> _提示文_:

# # # # #

ひと月ほど前に、私は「パラリンピック」の効果についての記事を書きました。

その中で私は、パラアスリートの皆さんは「障害を受け入れた上でどのように自らを生かす方法を見つけるのか」を考えていると指摘しました。
自らを「障害者である」と認識し、定型・健常者と呼ばれる一般の人たちと区別した上で、できることと出来ないことを明確にして、できないことは支援者のフォローや装具で補い、できることに集中することで「自らを生かす方法」を見つけたのです。
その結果がパラリンピック出場として実った…そう思うのです。

これはパラアスリートに限った話ではなく、私のようなパッと見は一般の人と変わらないASDのような人も同じなのだ…と言うのが私の意見です。

前回のnote記事を受けて、私は Twitter にこんなツイートを投稿しました。

身体障害を持つ方の不自由や苦しみは、私のような五体満足な人にはなかなか伝わらないことも多いでしょう。
事故や病気で体が思い通りに動かない、仮にリハビリで良い状態に近づけることはできても、失われた機能を完全に取り戻すことができない場合も多いハズです。
だから良い悪いにかかわらず、必要に迫られて障害を受け入れざるを得ない状況が、当然のこととして発生するのだと思うのです。
それは、障害を持つ当事者も、その身近にいる人も…です。

その一方で身体的には一般の人と見分けがつかない私のようなASD者は、当事者もその身近なひとも、「失われた機能がある」ということを、なかなか受け入れられないように思うのです。
特に大人になるまでASDの発見と診断ができなかった私のような場合、最も大切なASDの発見よりも先に、二次障害が原因になる精神科受診を経験することも多く、先天的な障害であるが故に "Before & After" を経験することもないので、ASDは脳機能の障害であるという自覚がないことが多いのです。

ASDの二次障害は、治療により「寛解」へと向かうことで表に見える症状が改善していくことが期待できるワケで、私も私の身近な人も同じように症状が改善される様を見ているのです。
ただ残念ながら、症状が安定してくれば「治った」という勘違いも発生するのですよ…実際に私もそれを経験したのです。

# # # # #

> _やること_: 上の障害の受容についての文章から、「これはパラアスリートに限った」で始まり「わらないことも多いでしょう。」で終わる部分を、両端も含めて一字も変えずに返してください。

[保存済みの項目]
# # # # #

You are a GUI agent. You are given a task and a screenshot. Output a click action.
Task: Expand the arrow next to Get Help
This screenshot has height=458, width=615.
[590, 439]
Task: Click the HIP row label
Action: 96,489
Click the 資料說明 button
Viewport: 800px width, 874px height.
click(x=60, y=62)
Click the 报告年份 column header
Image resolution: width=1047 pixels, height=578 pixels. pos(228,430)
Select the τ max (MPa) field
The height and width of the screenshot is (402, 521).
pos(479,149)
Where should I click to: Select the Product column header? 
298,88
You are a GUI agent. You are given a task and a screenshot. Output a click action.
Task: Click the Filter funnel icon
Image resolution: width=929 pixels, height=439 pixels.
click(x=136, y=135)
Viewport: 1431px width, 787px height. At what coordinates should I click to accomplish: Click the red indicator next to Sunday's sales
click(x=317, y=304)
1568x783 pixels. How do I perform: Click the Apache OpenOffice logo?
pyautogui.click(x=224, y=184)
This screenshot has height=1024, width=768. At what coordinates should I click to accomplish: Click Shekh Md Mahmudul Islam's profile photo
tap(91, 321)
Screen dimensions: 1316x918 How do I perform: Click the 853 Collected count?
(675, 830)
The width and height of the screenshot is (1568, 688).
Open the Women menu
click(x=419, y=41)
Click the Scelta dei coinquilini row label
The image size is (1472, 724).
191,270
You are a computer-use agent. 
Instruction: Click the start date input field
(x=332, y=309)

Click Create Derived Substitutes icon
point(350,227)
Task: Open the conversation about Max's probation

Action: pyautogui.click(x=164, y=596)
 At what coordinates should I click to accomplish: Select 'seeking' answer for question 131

# # # # #

> _解答_:
これはパラアスリートに限った話ではなく、私のようなパッと見は一般の人と変わらないASDのような人も同じなのだ…と言うのが私の意見です。

前回のnote記事を受けて、私は Twitter にこんなツイートを投稿しました。

身体障害を持つ方の不自由や苦しみは、私のような五体満足な人にはなかなか伝わらないことも多いでしょう。